Defense Ministry Faces NIS 4.5 Billion Cut in Planned 2013-14 Budget

The ultimate proposed budget, which cannot be approved until the new Knesset is seated and a new government is in place, will be a two-year budget, covering 2013 and 2014.

The Finance Ministry’s budget division is preparing a plan that would cut NIS 10 billion from expenditures in the 2013 budget and NIS 20 billion in the 2014 budget, with the Defense Ministry facing a NIS 4.5 billion cut over the two years.

The division will today begin in-depth deliberations on the proposal, which are expected to last through the week. The ultimate proposed budget, which cannot be approved until the new Knesset is seated and a new government is in place, will be a two-year budget, covering 2013 and 2014.

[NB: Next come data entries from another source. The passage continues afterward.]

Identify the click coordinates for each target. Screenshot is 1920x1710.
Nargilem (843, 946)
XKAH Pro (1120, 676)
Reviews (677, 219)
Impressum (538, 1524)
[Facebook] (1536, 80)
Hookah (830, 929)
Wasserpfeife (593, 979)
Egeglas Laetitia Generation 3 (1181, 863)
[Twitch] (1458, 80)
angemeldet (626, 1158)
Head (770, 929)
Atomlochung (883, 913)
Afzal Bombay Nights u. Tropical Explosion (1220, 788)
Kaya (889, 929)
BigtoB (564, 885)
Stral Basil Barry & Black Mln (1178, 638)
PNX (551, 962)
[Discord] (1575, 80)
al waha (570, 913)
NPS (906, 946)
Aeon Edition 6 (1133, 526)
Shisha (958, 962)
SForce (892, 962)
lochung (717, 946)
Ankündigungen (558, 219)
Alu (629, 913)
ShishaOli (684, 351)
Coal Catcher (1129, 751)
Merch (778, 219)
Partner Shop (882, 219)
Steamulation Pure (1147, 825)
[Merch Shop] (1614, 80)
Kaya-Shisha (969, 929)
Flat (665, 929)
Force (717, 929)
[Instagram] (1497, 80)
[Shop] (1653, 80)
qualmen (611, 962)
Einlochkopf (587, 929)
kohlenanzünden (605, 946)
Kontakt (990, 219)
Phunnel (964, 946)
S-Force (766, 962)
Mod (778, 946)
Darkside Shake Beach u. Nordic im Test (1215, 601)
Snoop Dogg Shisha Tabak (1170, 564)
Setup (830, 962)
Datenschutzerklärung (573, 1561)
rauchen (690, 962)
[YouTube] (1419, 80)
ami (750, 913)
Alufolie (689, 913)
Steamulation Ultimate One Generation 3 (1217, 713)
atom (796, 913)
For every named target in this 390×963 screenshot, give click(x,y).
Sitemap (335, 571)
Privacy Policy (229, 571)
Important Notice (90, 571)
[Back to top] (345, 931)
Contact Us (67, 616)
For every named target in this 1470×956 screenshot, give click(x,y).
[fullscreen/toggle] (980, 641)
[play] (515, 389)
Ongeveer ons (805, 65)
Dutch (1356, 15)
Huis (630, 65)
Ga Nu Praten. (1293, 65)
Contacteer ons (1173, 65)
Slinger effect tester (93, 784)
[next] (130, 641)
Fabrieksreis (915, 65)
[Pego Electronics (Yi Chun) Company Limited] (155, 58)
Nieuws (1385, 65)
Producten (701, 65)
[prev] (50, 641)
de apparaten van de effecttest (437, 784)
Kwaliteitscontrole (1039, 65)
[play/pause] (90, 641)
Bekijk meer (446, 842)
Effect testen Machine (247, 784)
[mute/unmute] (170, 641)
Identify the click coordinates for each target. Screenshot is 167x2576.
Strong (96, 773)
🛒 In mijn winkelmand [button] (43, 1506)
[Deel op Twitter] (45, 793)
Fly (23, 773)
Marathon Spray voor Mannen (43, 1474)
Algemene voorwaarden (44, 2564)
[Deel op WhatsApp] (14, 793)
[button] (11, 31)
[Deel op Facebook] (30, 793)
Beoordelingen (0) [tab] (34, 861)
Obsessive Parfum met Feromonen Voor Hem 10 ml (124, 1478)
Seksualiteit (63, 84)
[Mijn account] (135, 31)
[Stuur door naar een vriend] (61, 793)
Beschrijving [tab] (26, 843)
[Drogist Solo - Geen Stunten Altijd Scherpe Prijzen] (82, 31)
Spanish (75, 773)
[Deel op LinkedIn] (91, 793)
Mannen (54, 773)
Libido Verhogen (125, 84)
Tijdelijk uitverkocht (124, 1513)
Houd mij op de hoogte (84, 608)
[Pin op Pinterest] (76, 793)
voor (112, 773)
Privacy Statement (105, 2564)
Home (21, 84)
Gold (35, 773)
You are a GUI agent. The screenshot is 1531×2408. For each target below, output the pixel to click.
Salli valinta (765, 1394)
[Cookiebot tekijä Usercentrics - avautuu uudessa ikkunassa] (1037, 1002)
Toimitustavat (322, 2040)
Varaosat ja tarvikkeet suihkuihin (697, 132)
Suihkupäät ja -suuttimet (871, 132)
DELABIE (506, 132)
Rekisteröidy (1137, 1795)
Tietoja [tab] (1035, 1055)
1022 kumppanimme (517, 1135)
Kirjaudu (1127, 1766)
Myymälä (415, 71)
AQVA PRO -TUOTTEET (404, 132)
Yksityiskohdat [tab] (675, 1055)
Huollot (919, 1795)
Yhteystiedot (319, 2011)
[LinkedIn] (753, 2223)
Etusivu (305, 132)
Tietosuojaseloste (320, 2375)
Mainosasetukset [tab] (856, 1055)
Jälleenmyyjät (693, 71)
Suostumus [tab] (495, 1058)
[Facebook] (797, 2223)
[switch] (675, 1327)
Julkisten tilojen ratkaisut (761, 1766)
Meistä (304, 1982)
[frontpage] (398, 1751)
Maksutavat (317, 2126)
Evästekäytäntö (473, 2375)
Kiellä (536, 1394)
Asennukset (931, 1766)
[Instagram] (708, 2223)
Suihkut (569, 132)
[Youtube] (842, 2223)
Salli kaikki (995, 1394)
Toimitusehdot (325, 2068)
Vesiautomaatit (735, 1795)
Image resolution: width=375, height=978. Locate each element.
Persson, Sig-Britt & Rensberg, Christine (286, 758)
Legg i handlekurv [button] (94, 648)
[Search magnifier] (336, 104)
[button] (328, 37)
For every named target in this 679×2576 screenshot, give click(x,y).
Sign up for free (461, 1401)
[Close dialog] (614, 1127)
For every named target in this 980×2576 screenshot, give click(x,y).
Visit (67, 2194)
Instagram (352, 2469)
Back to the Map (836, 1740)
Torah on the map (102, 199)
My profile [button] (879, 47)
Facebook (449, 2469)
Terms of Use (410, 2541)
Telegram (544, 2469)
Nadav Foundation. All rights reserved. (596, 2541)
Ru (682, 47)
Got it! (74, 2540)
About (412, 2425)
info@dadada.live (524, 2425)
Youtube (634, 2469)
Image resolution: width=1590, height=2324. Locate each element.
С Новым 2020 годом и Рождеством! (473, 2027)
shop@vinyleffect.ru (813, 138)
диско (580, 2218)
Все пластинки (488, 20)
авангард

The budget is expected to be approved by the new government around the end of June. Officials say even after the cuts, the resulting budget would be pro-growth and geared to narrowing socioeconomic disparities.

The treasury does not plan to raise tax rates but does intend to eliminate tax exemptions and distortions in the tax code.

Because the year will be about half over if and when the budget is approved, in practice a two-year budget would only be in effect for a year and a half. The ministry staff will be building a budget for 2014 and then extrapolating what spending this year should look like.

The 2014 spending cuts will be in five major areas: the defense budget, child allowances, government salary outlays, infrastructure spending, and more targeted cuts in specific budget lines that are viewed as unnecessary or bloated.

Unlike past practices, across-the-board cuts in all government ministries is not planned. Such an approach may be simple, but it can be argued that it ignores specific spending priorities.

With regard to the defense budget, there is a consensus at the Finance Ministry that defense spending should be curbed after substantial increases in recent years. The staff will recommend that annual defense spending for 2013 and 2014 be identical to the original 2012 defense budget of NIS 50.5 billion net (or NIS 56 billion including conditional sources of revenue).

In practice, this means the defense establishment would be getting NIS 3 billion less in 2014 than it received in 2012; over the two years 2013 and 2014, it would amount to NIS 4.5 billion in cuts.

However, treasury officials would be pleased if the final budget had even greater defense cuts, which would encourage streamlining.

The Finance Ministry also plans to call for about NIS 2.5 billion to NIS 3 billion in child allowance cuts next year, and half that this year. In 2012, the government spent about NIS 7.5 billion on child allowance payments.

The proposed cuts in government salary spending follows a major increase in the government payroll in recent years. In practice, though, treasury officials said what is being considered is not a cut but rather a halt in the growth of the state payroll, or the rescission of promised wage increases. This would save an estimated NIS 4 billion to NIS 5 billion in total this year and next.

When it comes to infrastructure projects, thought is being given to converting government-funded projects to projects built by the private sector on a build- operate-transfer basis (or BOT, as it is known). This involves inviting bids for construction projects and letting the successful bidder operate the project and derive the income from it for a period of years before turning it over to the state.

Alternatively, projects might be built via a joint public-private initiative. The hope is that NIS 2 billion could be saved over the course of 2013 and 2014 without major curtailments in projects, as such projects also promote economic growth.

This would still leave another NIS 7 billion to NIS 9 billion in more targeted cuts to individual budget lines.

Finance Ministry sources said yesterday the budget deficit is the first budget item the new government will need to deal with, and the ministry staff is planning not only to submit its proposal but also to give the government some alternatives in how the cuts would be made.

Unless a change is agreed upon this week, the Finance Ministry’s state budget plan will be based on an assumption that the economy will grow by 3.5% this year, with a deficit targeted at 3% of gross domestic product. Next year’s proposed deficit will be 2.75% of GDP.

As Prime Minister Benjamin Netanyahu begins efforts in earnest to put together a coalition government that will face the prospect of major spending cuts, one way to accomplish this would be a smaller cabinet. A reduction in the number of ministers without portfolio and ministers assigned to the Prime Minister’s Office, the merger of units in the office and the elimination of three deputy ministers’ positions would save the state NIS 100 million per year, TheMarker has found.